Parabiosis surgery was performed as previously described18,22. Briefly, mice were anesthetized and the fur was shaved at adjacent flanks. Mirror-image incisions on each mouse were made through the skin. Additional incisions were made through the abdominal wall, after which the peritoneal cavities of the parabionts were sutured together. Elbow and knee joints were sutured together to facilitate ease of movement, and the skin was stapled with autoclips (Clay Adams). Parabionts were given subcutaneous injections of Baytril (antibiotic) and Buprenorphine (analgesia), and monitored during recovery, providing 0.9% saline i.p. as needed for hydration. Young isochronic mice were typically 3 months of age, heterochronics 3 and 18 months of age and old isochronics 18 months of age. After 4–5 weeks of parabiosis, pairs were sedated with i.p. chloral hydrate or tribromoethanol injections and simultaneously trans-cardially perfused with PBS before tissue collection.

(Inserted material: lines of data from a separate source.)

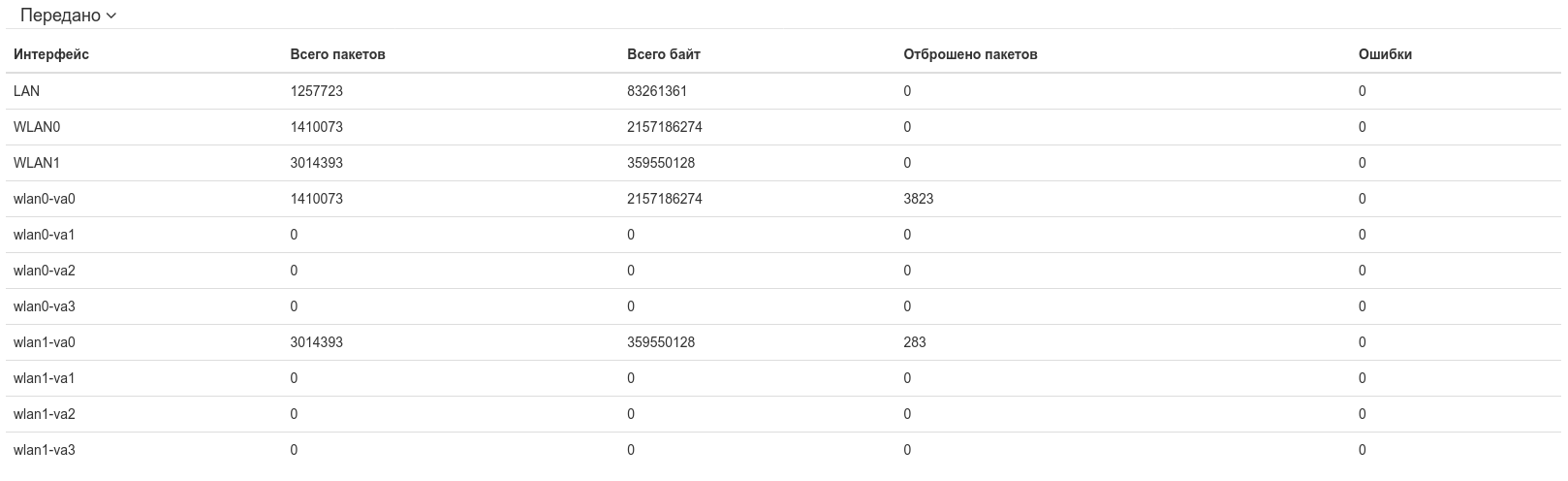Select the WLAN0 interface name
Viewport: 1568px width, 481px height.
pyautogui.click(x=37, y=127)
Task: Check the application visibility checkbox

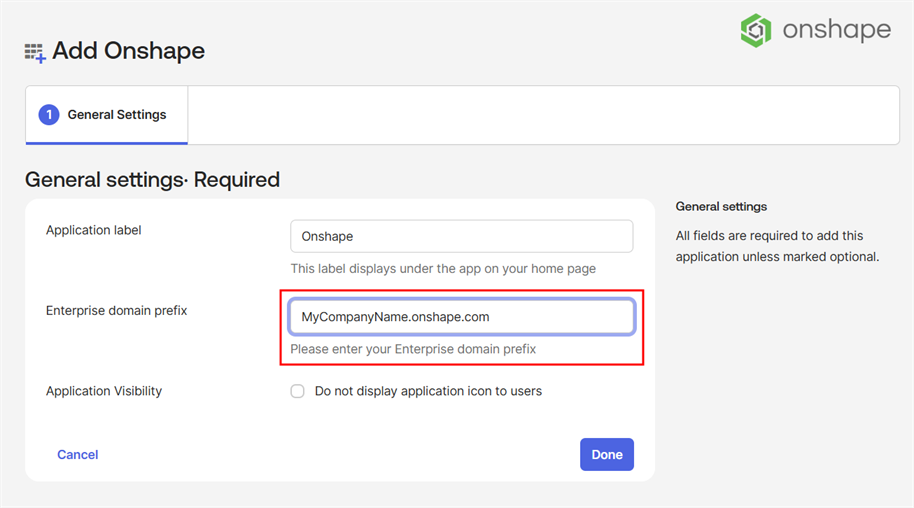Action: (297, 391)
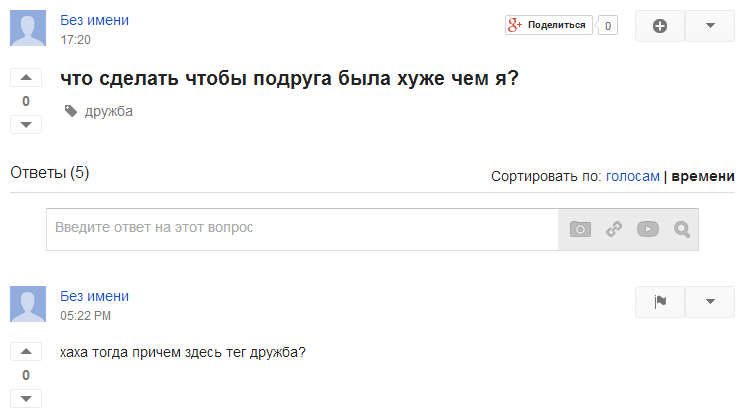
Task: Open the дружба tag link
Action: [109, 111]
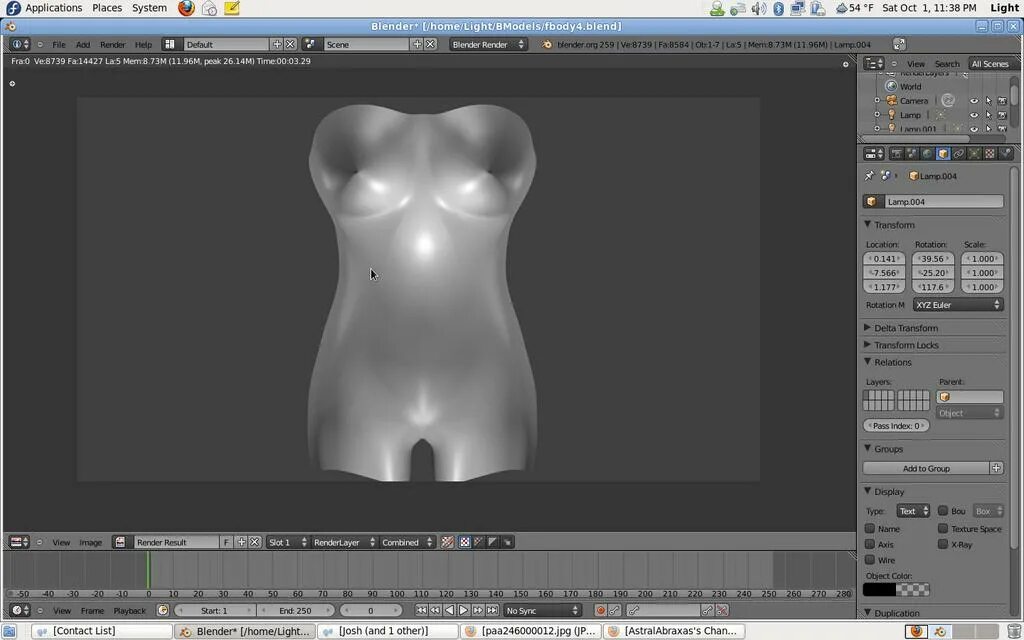Select the Object Constraints properties tab icon
The width and height of the screenshot is (1024, 640).
pos(959,154)
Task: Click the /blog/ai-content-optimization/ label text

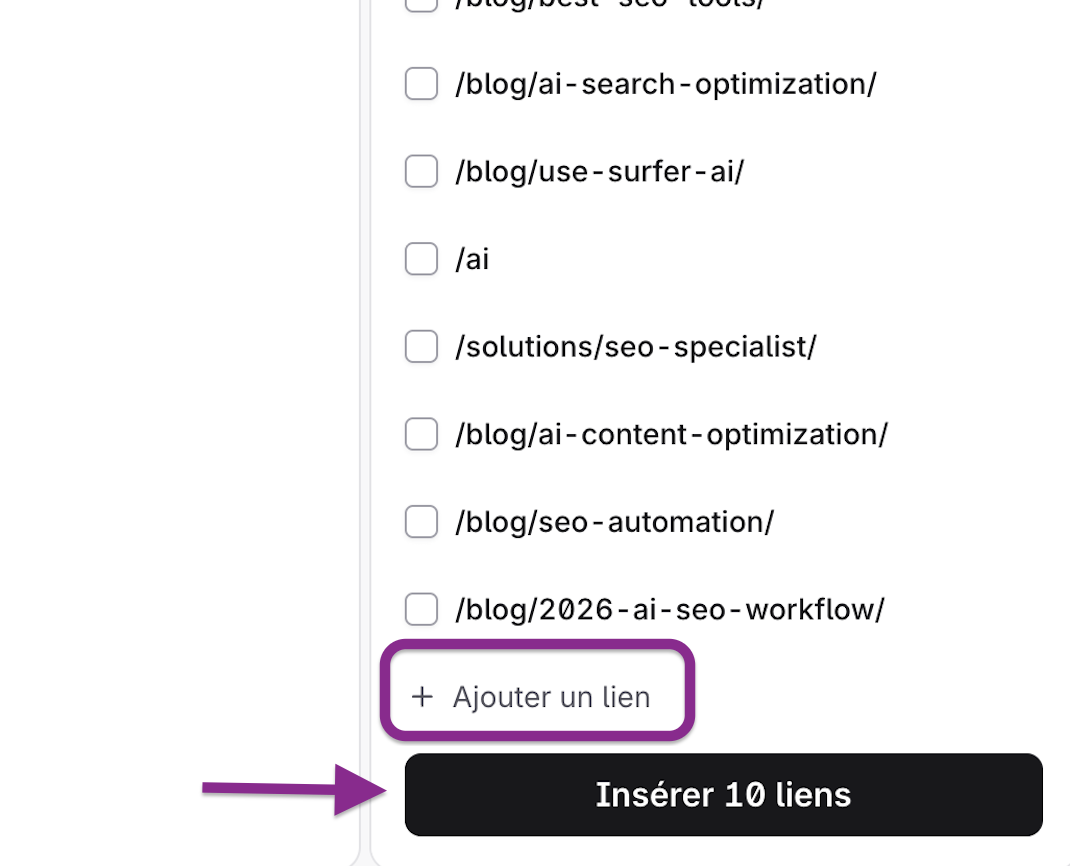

Generation of BM Chimeras.

8 weeks old C57BL/6 (Ly5.1) wildtype mice were lethally irradiated by the application of 1,300 cGy as a split dose of 2 × 650 cGy with a 4 h interval, using a Gammacell 40 (GC40) research irradiator (Best Theratronics). Irradiated mice were reconstituted with 2 × 105 donor bone marrow cells from aged mice (20 months). Whole BM cells were transplanted along with congenic competitor BM cells at ratios of 1:1 to secure the survival of the chimeric mice. Antibiotics [Baytril (1.25 ml/l) and Bactrim Nopil (5 ml/l)] were supplied in the drinking water for 2 weeks. Chimerism and white blood cell populations were analyzed by flow cytometry of peripheral blood after 4, 8, 12 and 16 weeks.

Plasma collection.

Healthy human blood donors were selected by specialized academic centers based on standardized inclusion and exclusion criteria following IRB approved study protocols. Anonymized plasma samples were received together with age and gender information. Mouse blood was collected in EDTA syringes by submandibular bleeding and/or intracardial bleed at time of euthanasia. Plasma was prepared by centrifugation at 1,000g for 10 minutes at 4°C. The plasma and white blood cell fraction were recovered and prepared for subsequent flow cytometric analysis or stored at −80 °C until use.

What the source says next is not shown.